A NSW primary school principal removed a Catholic scripture teacher who took a brooch of two little feet into a class to show children “that was the size of an unborn baby’s feet”.
NSW Primary Principals Association president Phil Seymour said it was the only time he was compelled to act against a scripture teacher in 19 years as a principal, and the church responded.
But Mr Seymour and association treasurer Rob Walker expressed concern about whether parents had enough information to give informed consent to their children attending scripture in NSW public schools, and whether all principals knew scripture material was not approved or vetted by the Department of Education.
Mr Seymour said he had not been aware the education minister does not have the power to control scripture material under the Education Act, and the news came as a “surprise”.
Mr Walker, who is the association representative on a NSW Department of Education consultative committee on scripture and ethics, said he would raise the question of whether a disclaimer was needed on enrolment forms with the department.
“Parents may well form the view they’re signing a Department of Education form giving permission for their children to attend scripture and as a consequence their understanding is that the content of the scripture lesson is endorsed, approved and vetted by the department, and that’s not the case,” Mr Walker said.
The disclaimer could take the form of parents acknowledging that in giving permission for children to attend scripture, they were aware the material was approved by the scripture provider and not the department, he said.
In NSW a large percentage of scripture material is provided by the Anglican Diocese of Sydney’s Youthworks, and is based on evangelical Christian teachings including that the Bible, both New and Old Testaments, is historic fact.
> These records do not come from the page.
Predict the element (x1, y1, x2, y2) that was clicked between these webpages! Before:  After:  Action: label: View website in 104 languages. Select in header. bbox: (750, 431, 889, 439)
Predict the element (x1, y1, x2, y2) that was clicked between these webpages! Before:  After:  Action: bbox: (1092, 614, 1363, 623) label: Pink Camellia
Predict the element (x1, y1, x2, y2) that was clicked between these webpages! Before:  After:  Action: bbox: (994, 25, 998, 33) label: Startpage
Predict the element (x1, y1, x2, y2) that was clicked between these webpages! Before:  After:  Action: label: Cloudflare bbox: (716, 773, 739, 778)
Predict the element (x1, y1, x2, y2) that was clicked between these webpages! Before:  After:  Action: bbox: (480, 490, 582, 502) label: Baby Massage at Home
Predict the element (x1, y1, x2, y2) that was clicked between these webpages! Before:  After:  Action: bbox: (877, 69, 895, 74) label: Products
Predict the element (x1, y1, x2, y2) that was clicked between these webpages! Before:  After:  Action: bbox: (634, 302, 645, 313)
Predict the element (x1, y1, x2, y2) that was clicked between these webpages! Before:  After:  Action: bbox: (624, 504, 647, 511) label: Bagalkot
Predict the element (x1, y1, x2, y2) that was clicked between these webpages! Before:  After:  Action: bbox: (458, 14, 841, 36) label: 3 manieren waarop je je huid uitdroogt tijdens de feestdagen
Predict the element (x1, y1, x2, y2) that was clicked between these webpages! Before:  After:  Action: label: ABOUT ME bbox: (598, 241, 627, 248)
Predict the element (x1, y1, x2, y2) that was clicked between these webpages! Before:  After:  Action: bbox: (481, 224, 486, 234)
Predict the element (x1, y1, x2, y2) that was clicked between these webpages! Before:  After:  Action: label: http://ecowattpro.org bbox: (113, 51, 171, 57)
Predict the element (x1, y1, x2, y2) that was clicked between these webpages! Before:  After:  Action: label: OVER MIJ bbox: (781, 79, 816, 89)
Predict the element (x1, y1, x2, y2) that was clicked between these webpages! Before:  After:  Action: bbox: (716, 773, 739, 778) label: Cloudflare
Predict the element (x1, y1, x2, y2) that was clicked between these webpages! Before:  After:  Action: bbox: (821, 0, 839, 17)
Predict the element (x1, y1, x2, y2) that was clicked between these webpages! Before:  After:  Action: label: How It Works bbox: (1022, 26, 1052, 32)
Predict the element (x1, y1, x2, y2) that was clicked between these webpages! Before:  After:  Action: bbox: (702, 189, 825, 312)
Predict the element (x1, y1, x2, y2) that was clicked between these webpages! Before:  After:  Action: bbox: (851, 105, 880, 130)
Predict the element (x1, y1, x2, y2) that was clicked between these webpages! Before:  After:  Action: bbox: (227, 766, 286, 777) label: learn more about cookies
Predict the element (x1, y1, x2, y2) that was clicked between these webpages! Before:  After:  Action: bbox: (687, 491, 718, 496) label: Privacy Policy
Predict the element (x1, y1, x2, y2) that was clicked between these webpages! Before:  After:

The Youthworks Connect scripture material was the subject of a Queensland Department of Education review which raised serious concerns about lessons consistent with “possible grooming behaviour”, and attitudes to people with disabilities, women and Indigenous people.
On Tuesday Maitland-Newcastle Catholic Bishop Bill Wright authorised a statement saying the Connect material was not used in the diocese. Newcastle Anglican Bishop Peter Stuart said he was “troubled” by issues raised in the Queensland report and the material was being reviewed.
In a statement on Thursday NSW Greens Justice spokesperson David Shoebridge repeated his call for scripture in NSW schools to be immediately suspended pending release of the $300,000 review into scripture, which was completed more than 12 months ago.
“The NSW Education Department must release the comprehensive report they have undertaken into special religious education in NSW, following the public release of the comparable report in Queensland,” Mr Shoebridge said.
“The Queensland review shows that the unvetted material used in NSW scripture classes encourages behaviour that put children at risk of sexual abuse, such as having special relationships with adults and keeping secrets.
“Given the ongoing risks to children we will be demanding its public release, through freedom of information, parliament and if necessary the courts. Until it is released, scripture should be suspended.
“It’s time for the NSW Government to listen to the justified concerns about these programs, rather than any conservative religious elements within their own cabinet.
“We are calling on Rob Stokes as the new Education Minister to urgently suspend scripture classes in public schools,” Mr Shoebridge said.
Darrin Morgan from Fairness in Religions in Schools (FIRIS) said the lack of ministerial oversight of scripture material and whether parents had enough information to make informed consent were risk management issues for the Department of Education to consider.
“Over the last three years of correspondence with FIRIS as we’ve raised these issues, the Department of Education has made it clear that it is not interested in risk managing Special Religious Education at a systems level,” Mr Morgan said.
“In fact, it seems that it has acted in the interests of SRE pressure and made policies and procedures weaker.”
In complaints about proselytising (attempting to convert someone) by scripture teachers in NSW schools the department has told FIRIS that principals are responsible for the implementation of the department’s religious policy in schools.
“If a parent/caregiver or community member believes an SRE provider or volunteer is proselytising as part of SRE, ten a complaint should be made to the principal,” the department said in one response.
Mr Morgan accused the department of “dumping responsibility” for dealing with scripture issues on to principals “without providing them with clear and robust procedures to assist them to ensure they fulfil their duty of care responsibilities to all students”.
“The department is also making parents use a reactive and frustrating complaints process,” he said.
In a statement on Monday the department said it took its duty of care to students seriously.
“If an allegation is made against a person providing SRE in a government school, it will be investigated with reasonable action taken to protect students from foreseeable risk of harm,” the department said.
“Parents/caregivers seeking information about lesson content for their child’s SRE class, or prospective SRE class, should contact the relevant provider of SRE.
“Approved providers of SRE submit a written assurance to the department stating that they have in place processes that satisfy the requirements for teaching SRE in NSW Government schools. This includes an assurance that SRE teachers are teaching the curriculum with sensitivity and in an age appropriate manner.”